_Source data_
++++++++++++++++++++

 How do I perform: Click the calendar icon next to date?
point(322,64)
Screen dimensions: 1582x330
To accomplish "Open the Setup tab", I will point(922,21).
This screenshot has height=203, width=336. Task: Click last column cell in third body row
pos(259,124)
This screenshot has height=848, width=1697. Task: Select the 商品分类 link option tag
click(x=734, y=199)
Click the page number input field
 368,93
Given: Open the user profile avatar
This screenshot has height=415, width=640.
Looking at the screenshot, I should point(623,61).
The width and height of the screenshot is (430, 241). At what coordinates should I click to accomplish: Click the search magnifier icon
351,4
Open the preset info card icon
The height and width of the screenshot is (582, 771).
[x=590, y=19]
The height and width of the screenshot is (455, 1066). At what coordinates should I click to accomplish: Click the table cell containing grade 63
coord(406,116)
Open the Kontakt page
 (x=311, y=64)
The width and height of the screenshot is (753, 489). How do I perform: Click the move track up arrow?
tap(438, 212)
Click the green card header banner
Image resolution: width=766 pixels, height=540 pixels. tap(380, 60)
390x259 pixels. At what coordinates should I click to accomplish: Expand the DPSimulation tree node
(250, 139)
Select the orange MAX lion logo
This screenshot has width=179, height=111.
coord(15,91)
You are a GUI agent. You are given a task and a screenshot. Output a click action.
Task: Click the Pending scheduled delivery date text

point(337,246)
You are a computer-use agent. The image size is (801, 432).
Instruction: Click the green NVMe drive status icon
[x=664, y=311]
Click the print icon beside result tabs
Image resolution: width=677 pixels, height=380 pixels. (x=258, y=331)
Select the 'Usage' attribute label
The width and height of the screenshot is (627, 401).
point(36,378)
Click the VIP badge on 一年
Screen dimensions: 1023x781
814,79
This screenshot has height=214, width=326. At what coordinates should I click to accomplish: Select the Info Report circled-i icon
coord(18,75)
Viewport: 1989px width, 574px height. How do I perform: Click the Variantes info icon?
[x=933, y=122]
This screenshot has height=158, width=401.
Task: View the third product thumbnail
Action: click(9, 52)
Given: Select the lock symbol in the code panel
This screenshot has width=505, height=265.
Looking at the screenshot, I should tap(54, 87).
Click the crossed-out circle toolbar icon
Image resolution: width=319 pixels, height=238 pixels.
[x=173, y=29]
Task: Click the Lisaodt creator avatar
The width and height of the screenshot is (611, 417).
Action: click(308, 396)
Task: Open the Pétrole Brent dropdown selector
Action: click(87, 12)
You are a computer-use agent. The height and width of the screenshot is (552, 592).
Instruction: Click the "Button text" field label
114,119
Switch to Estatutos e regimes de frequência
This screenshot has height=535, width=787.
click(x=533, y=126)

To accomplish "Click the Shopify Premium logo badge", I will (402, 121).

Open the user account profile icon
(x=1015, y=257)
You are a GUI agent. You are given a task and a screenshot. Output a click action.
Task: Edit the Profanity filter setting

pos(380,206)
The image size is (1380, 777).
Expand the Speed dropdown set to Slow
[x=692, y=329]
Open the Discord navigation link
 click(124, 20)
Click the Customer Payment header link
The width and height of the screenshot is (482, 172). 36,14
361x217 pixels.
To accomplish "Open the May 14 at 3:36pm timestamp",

++++++++++++++++++++

Extract all the entries word for word.

_Result of the task_
 How do I perform: Click the calendar icon next to date?
point(322,64)
Screen dimensions: 1582x330
To accomplish "Open the Setup tab", I will point(922,21).
This screenshot has height=203, width=336. Task: Click last column cell in third body row
pos(259,124)
This screenshot has height=848, width=1697. Task: Select the 商品分类 link option tag
click(x=734, y=199)
Click the page number input field
 368,93
Given: Open the user profile avatar
This screenshot has height=415, width=640.
Looking at the screenshot, I should point(623,61).
The width and height of the screenshot is (430, 241). At what coordinates should I click to accomplish: Click the search magnifier icon
351,4
Open the preset info card icon
The height and width of the screenshot is (582, 771).
[x=590, y=19]
The height and width of the screenshot is (455, 1066). At what coordinates should I click to accomplish: Click the table cell containing grade 63
coord(406,116)
Open the Kontakt page
 (x=311, y=64)
The width and height of the screenshot is (753, 489). How do I perform: Click the move track up arrow?
tap(438, 212)
Click the green card header banner
Image resolution: width=766 pixels, height=540 pixels. tap(380, 60)
390x259 pixels. At what coordinates should I click to accomplish: Expand the DPSimulation tree node
(250, 139)
Select the orange MAX lion logo
This screenshot has width=179, height=111.
coord(15,91)
You are a GUI agent. You are given a task and a screenshot. Output a click action.
Task: Click the Pending scheduled delivery date text

point(337,246)
You are a computer-use agent. The image size is (801, 432).
Instruction: Click the green NVMe drive status icon
[x=664, y=311]
Click the print icon beside result tabs
Image resolution: width=677 pixels, height=380 pixels. (x=258, y=331)
Select the 'Usage' attribute label
The width and height of the screenshot is (627, 401).
point(36,378)
Click the VIP badge on 一年
Screen dimensions: 1023x781
814,79
This screenshot has height=214, width=326. At what coordinates should I click to accomplish: Select the Info Report circled-i icon
coord(18,75)
Viewport: 1989px width, 574px height. How do I perform: Click the Variantes info icon?
[x=933, y=122]
This screenshot has height=158, width=401.
Task: View the third product thumbnail
Action: click(9, 52)
Given: Select the lock symbol in the code panel
This screenshot has width=505, height=265.
Looking at the screenshot, I should tap(54, 87).
Click the crossed-out circle toolbar icon
Image resolution: width=319 pixels, height=238 pixels.
[x=173, y=29]
Task: Click the Lisaodt creator avatar
The width and height of the screenshot is (611, 417).
Action: click(308, 396)
Task: Open the Pétrole Brent dropdown selector
Action: click(87, 12)
You are a computer-use agent. The height and width of the screenshot is (552, 592).
Instruction: Click the "Button text" field label
114,119
Switch to Estatutos e regimes de frequência
This screenshot has height=535, width=787.
click(x=533, y=126)

To accomplish "Click the Shopify Premium logo badge", I will (402, 121).

Open the user account profile icon
(x=1015, y=257)
You are a GUI agent. You are given a task and a screenshot. Output a click action.
Task: Edit the Profanity filter setting

pos(380,206)
The image size is (1380, 777).
Expand the Speed dropdown set to Slow
[x=692, y=329]
Open the Discord navigation link
 click(124, 20)
Click the Customer Payment header link
The width and height of the screenshot is (482, 172). 36,14
361x217 pixels.
To accomplish "Open the May 14 at 3:36pm timestamp",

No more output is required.